**Work instructions**
Skip every picture while you write out the records below, from the first line through the one that contains "ホームページを公開しました。 (118, 1212)", both ends kept.

-- Opening Marker --

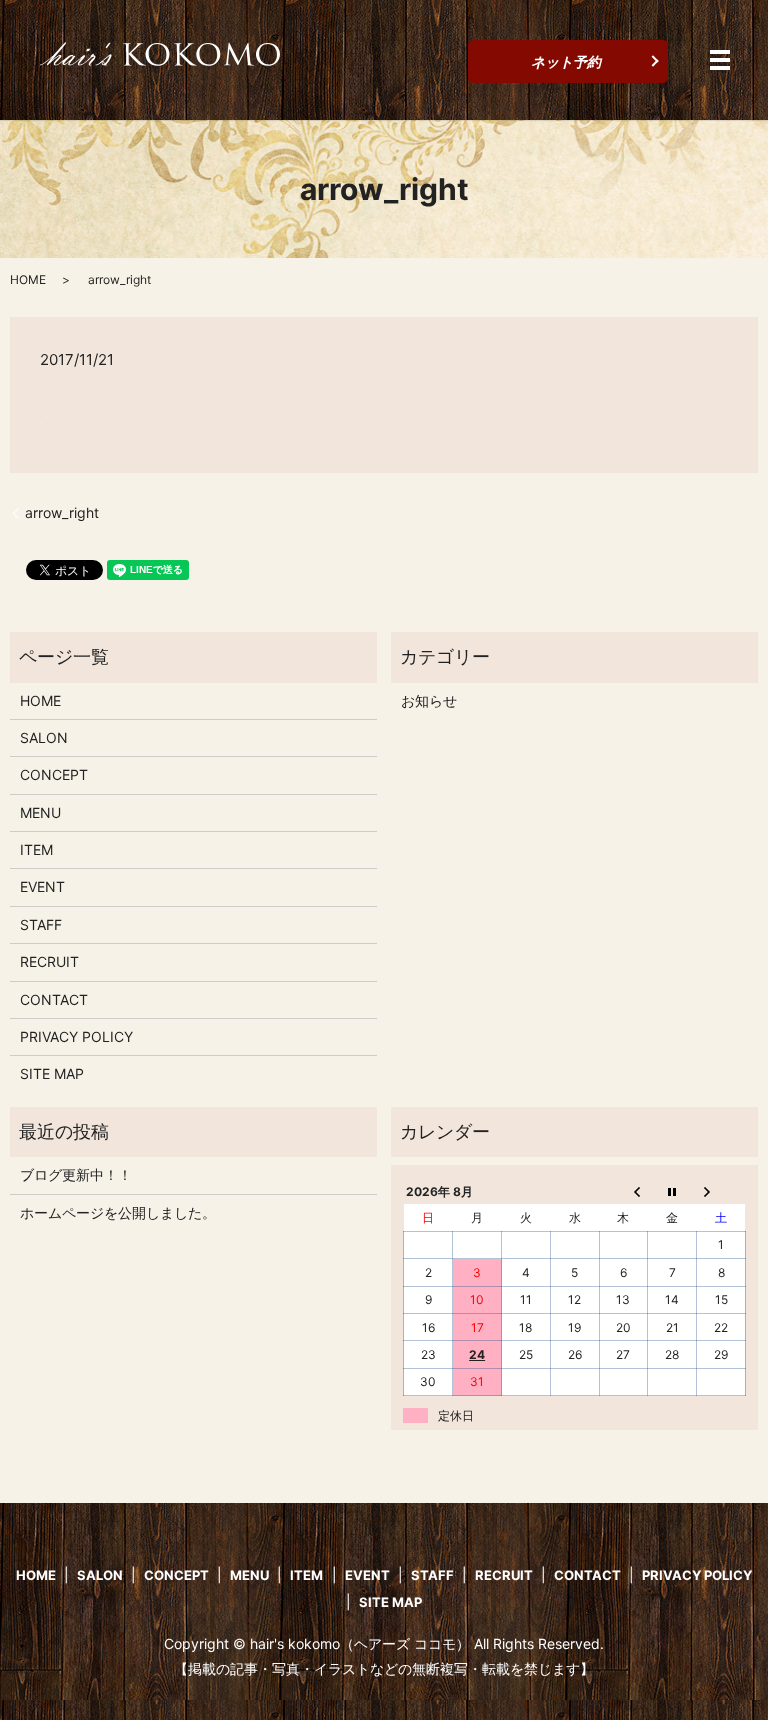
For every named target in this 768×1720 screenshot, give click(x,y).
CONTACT (54, 999)
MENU (40, 812)
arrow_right (62, 512)
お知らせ (429, 700)
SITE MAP (52, 1073)
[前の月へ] (623, 1191)
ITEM (36, 849)
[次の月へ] (721, 1191)
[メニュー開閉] (720, 60)
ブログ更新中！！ (76, 1174)
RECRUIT (49, 961)
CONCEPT (54, 774)
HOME (28, 279)
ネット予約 (566, 61)
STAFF (41, 924)
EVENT (42, 886)
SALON (44, 737)
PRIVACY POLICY (76, 1036)
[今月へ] (672, 1191)
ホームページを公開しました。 (118, 1212)
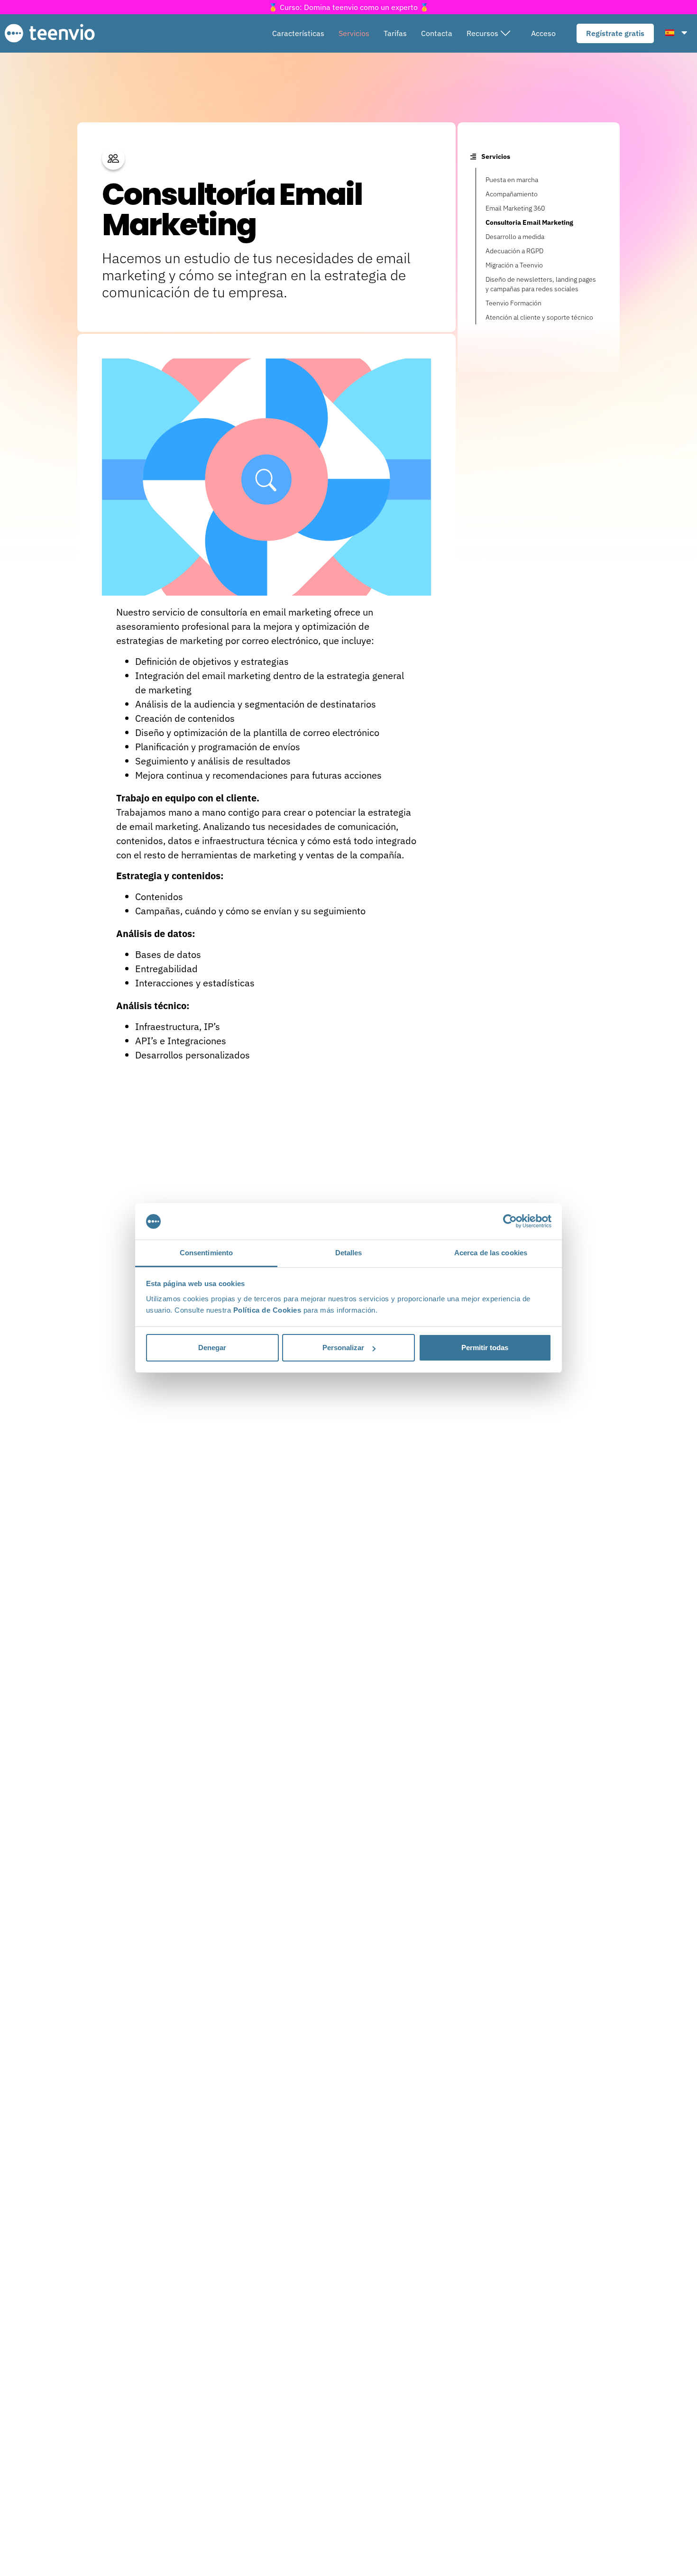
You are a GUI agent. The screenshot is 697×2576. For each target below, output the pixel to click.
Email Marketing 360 (515, 208)
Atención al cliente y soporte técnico (539, 317)
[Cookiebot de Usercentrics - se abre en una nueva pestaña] (509, 1221)
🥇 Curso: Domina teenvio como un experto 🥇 (348, 7)
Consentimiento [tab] (206, 1253)
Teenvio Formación (513, 303)
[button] (488, 33)
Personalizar (343, 1347)
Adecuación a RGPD (514, 251)
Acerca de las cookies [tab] (490, 1253)
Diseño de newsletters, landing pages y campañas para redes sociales (541, 284)
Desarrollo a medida (515, 236)
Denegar (212, 1347)
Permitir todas (484, 1347)
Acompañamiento (512, 194)
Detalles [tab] (348, 1253)
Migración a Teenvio (514, 265)
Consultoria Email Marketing (529, 222)
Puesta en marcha (512, 179)
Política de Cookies (267, 1310)
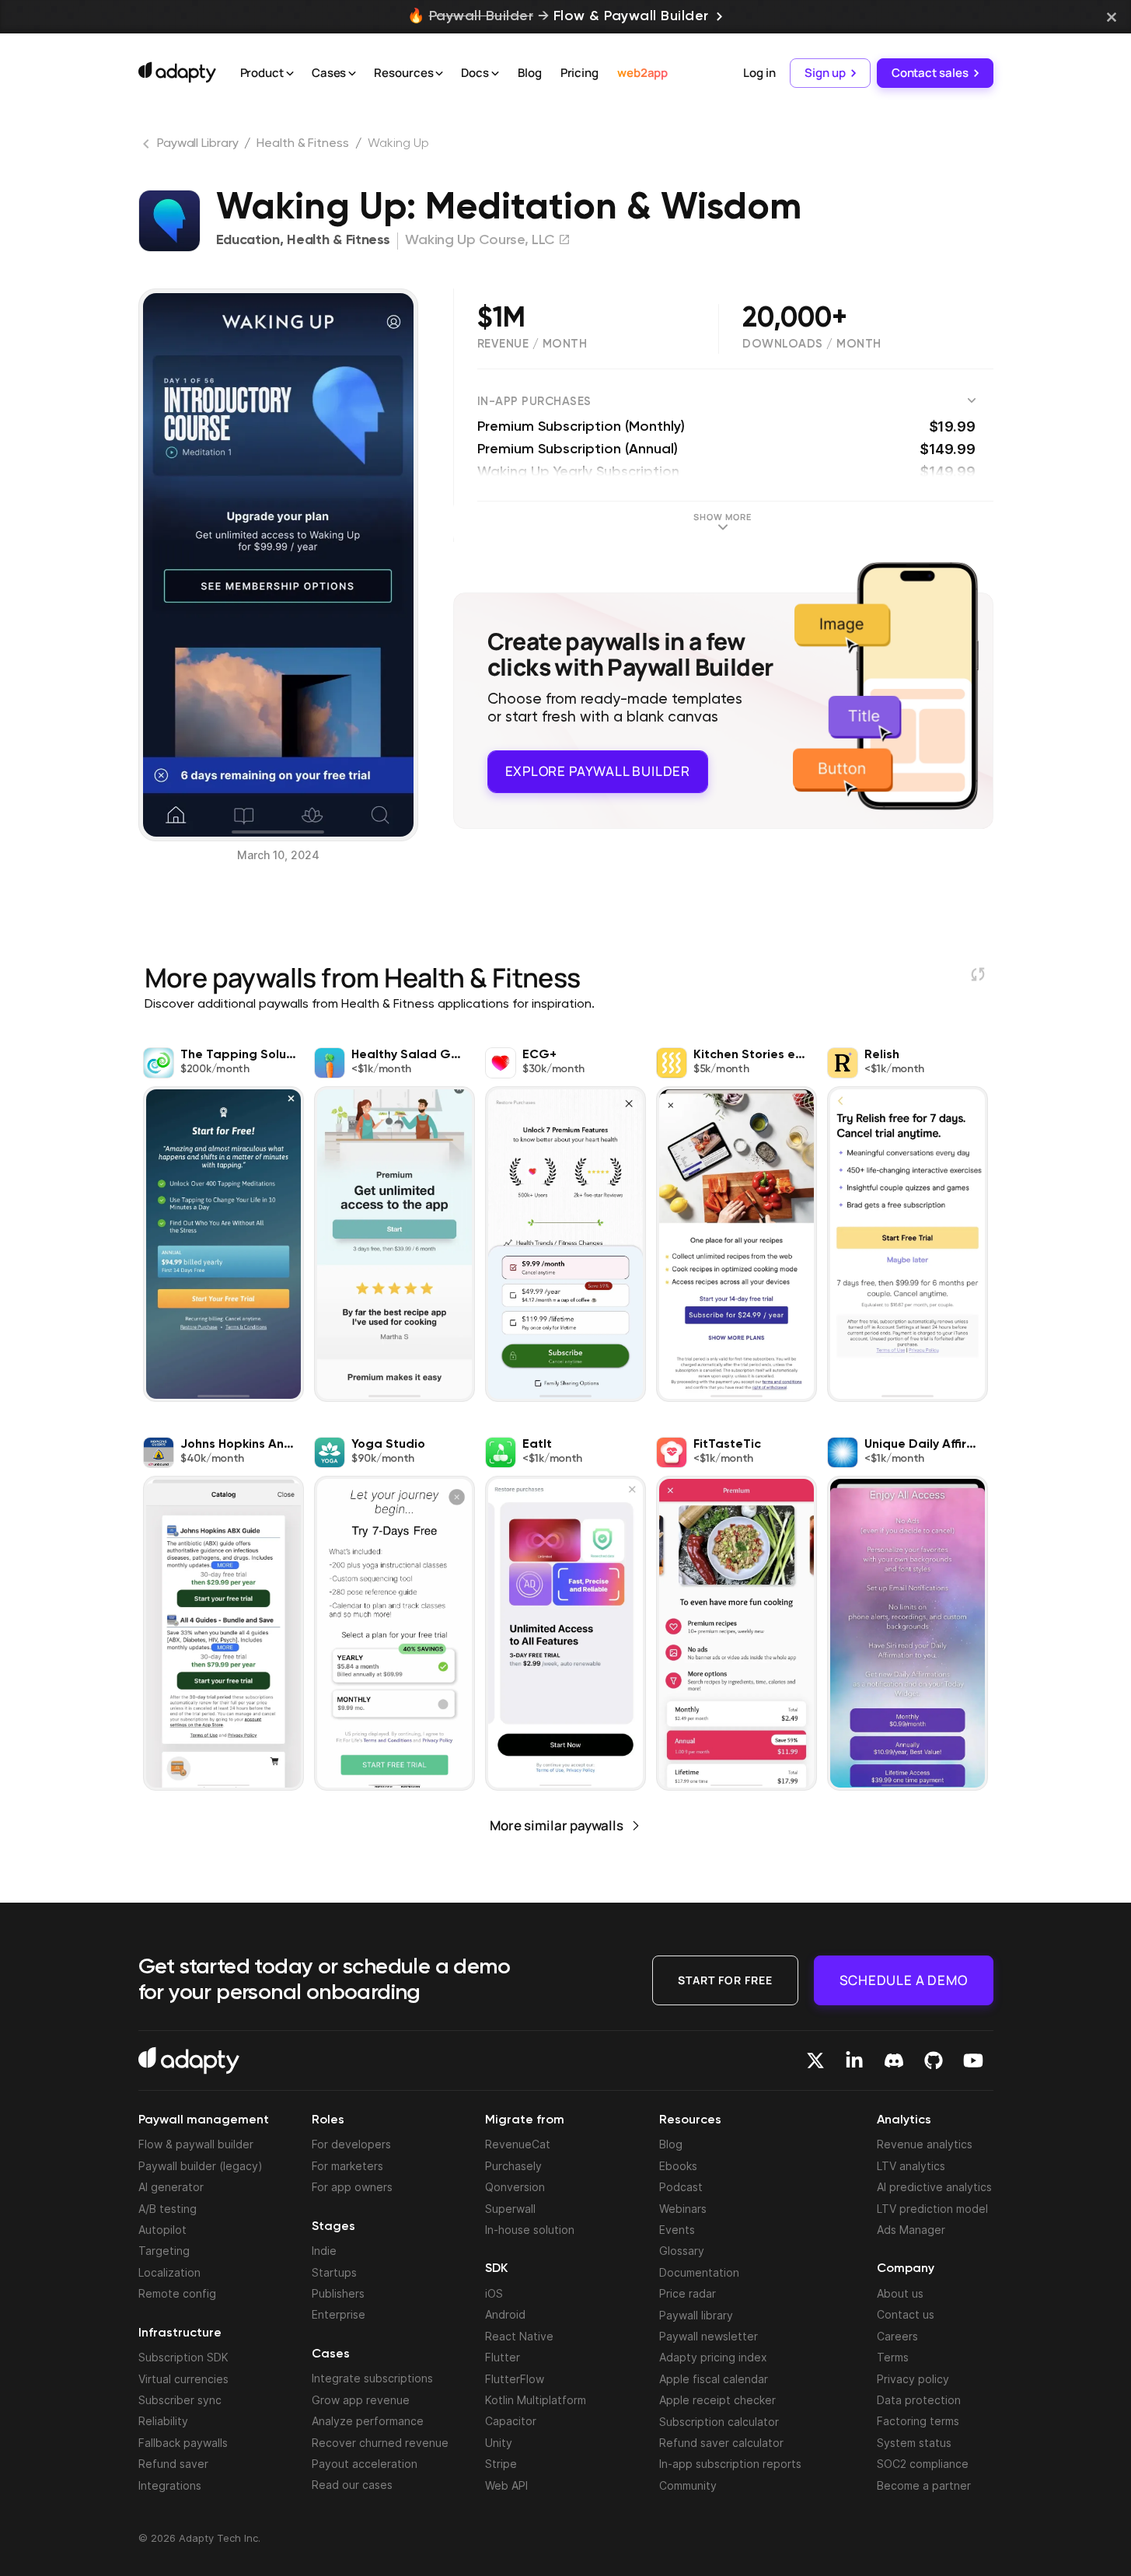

-- Closing Marker --

**Task response**
For every named target in this 768×1720 screenshot, give click(x,y).
CONTACT (54, 999)
MENU (40, 812)
arrow_right (62, 512)
お知らせ (429, 700)
SITE MAP (52, 1073)
[前の月へ] (623, 1191)
ITEM (36, 849)
[次の月へ] (721, 1191)
[メニュー開閉] (720, 60)
ブログ更新中！！ (76, 1174)
RECRUIT (49, 961)
CONCEPT (54, 774)
HOME (28, 279)
ネット予約 (566, 61)
STAFF (41, 924)
EVENT (42, 886)
SALON (44, 737)
PRIVACY POLICY (76, 1036)
[今月へ] (672, 1191)
ホームページを公開しました。 (118, 1212)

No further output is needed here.